U.S. Supreme Court

Chief Justice's Stay Order Suggests Court Will Consider Constitutionality of DNA Tests for Arrestees

An order by Chief Justice John G. Roberts Jr. is allowing Maryland police to continue collecting DNA samples from those who are arrested for serious crimes.

Roberts said there is a “fair prospect” that the U.S. Supreme Court will overturn an April ruling by Maryland’s highest court, which found the state’s DNA law violated the Fourth Amendment. The law authorizes DNA collection from individuals charged with but not yet convicted of violent crimes and burglaries.

The Wall Street Journal (sub. req.), the Washington Post, the New York Times and SCOTUSblog have stories on Roberts’ order (PDF) staying the Maryland ruling.

The San Francisco-based 9th U.S. Circuit Court of Appeals upheld a similar law in March. The appeals court has agreed to rehear the case en banc. The Philadelphia-based 3rd U.S. Circuit Court of Appeals and the Virginia Supreme Court have also upheld similar DNA collection statues, Roberts said.

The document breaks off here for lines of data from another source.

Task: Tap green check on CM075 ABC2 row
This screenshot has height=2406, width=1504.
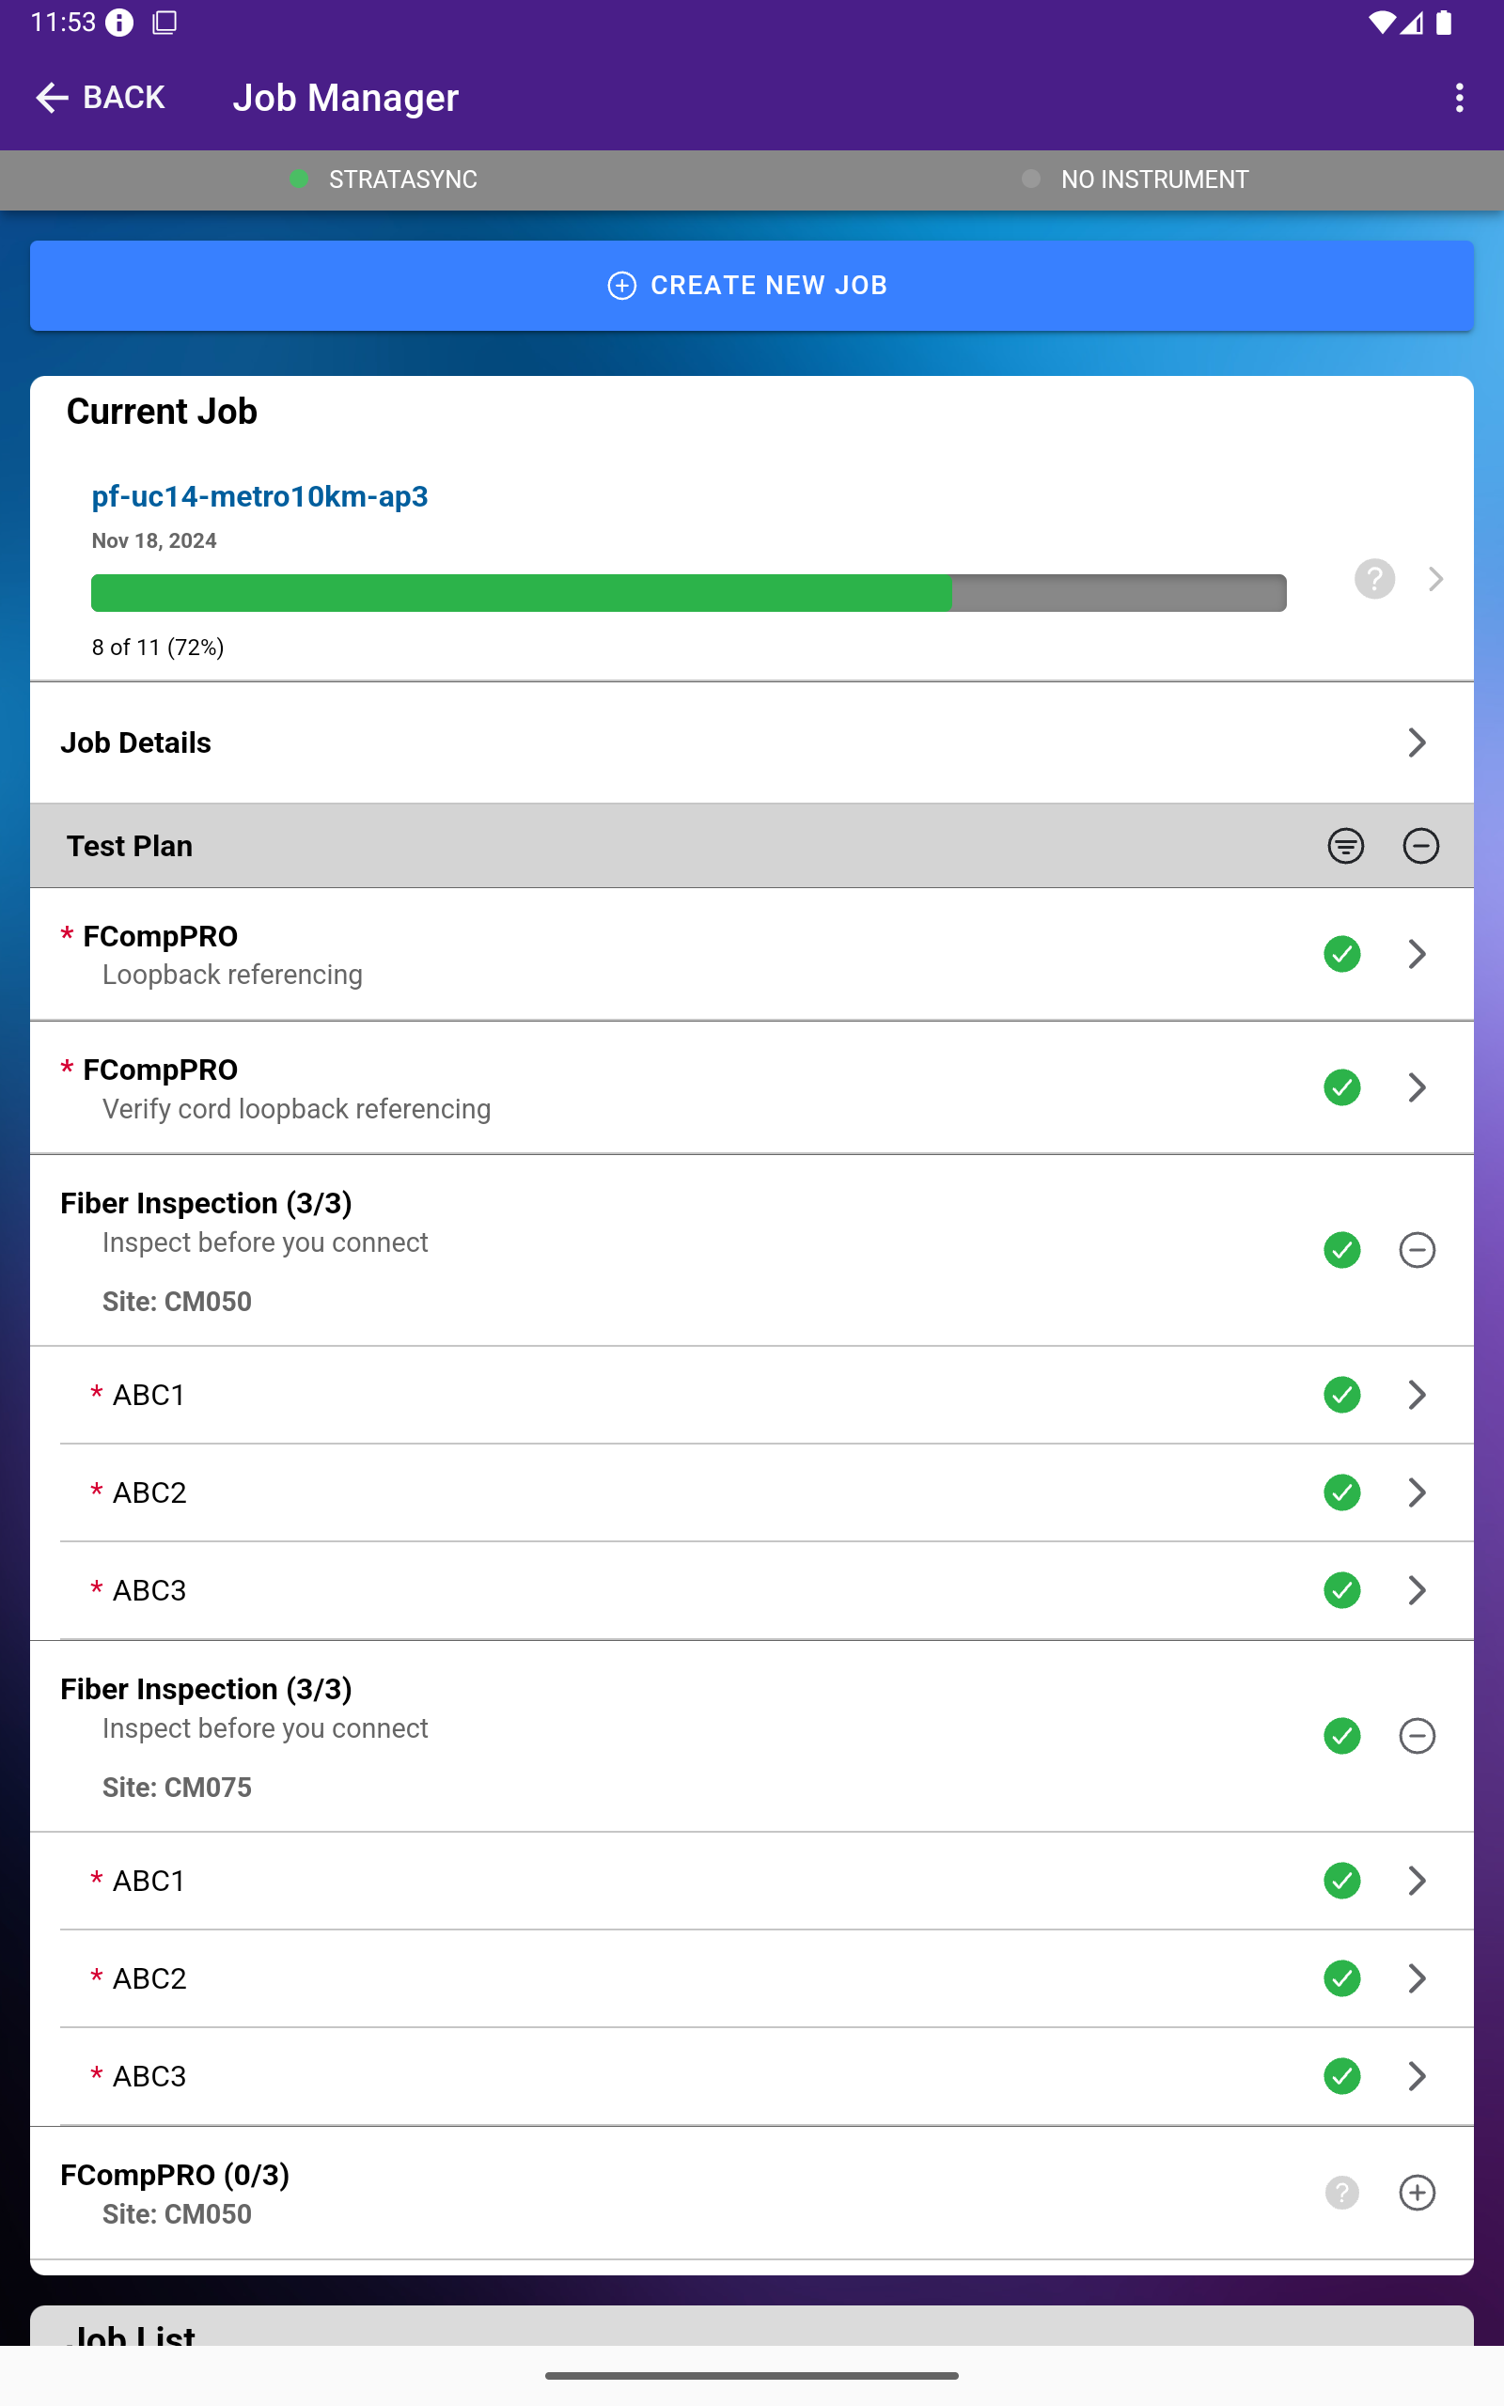Action: (x=1342, y=1978)
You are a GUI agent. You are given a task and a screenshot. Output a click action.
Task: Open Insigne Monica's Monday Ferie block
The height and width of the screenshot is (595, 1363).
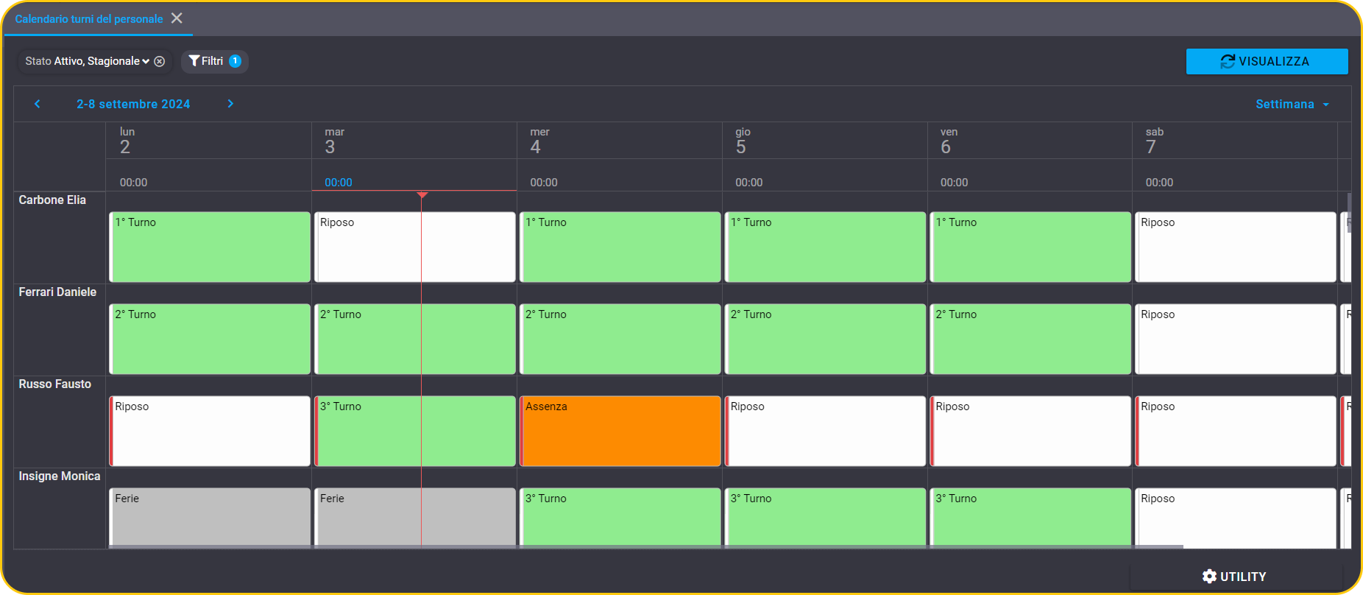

“The split implicates an important feature of day-to-day law enforcement practice in approximately half the states and the federal government,” Roberts wrote. “Indeed, the decision below has direct effects beyond Maryland: Because the DNA samples Maryland collects may otherwise be eligible for the FBI’s national DNA database, the decision renders the database less effective for other states and the federal government. These factors make it reasonably probable that the court will grant certiorari to resolve the split on the question presented. In addition, given the considered analysis of courts on the other side of the split, there is a fair prospect that this court will reverse the decision below.”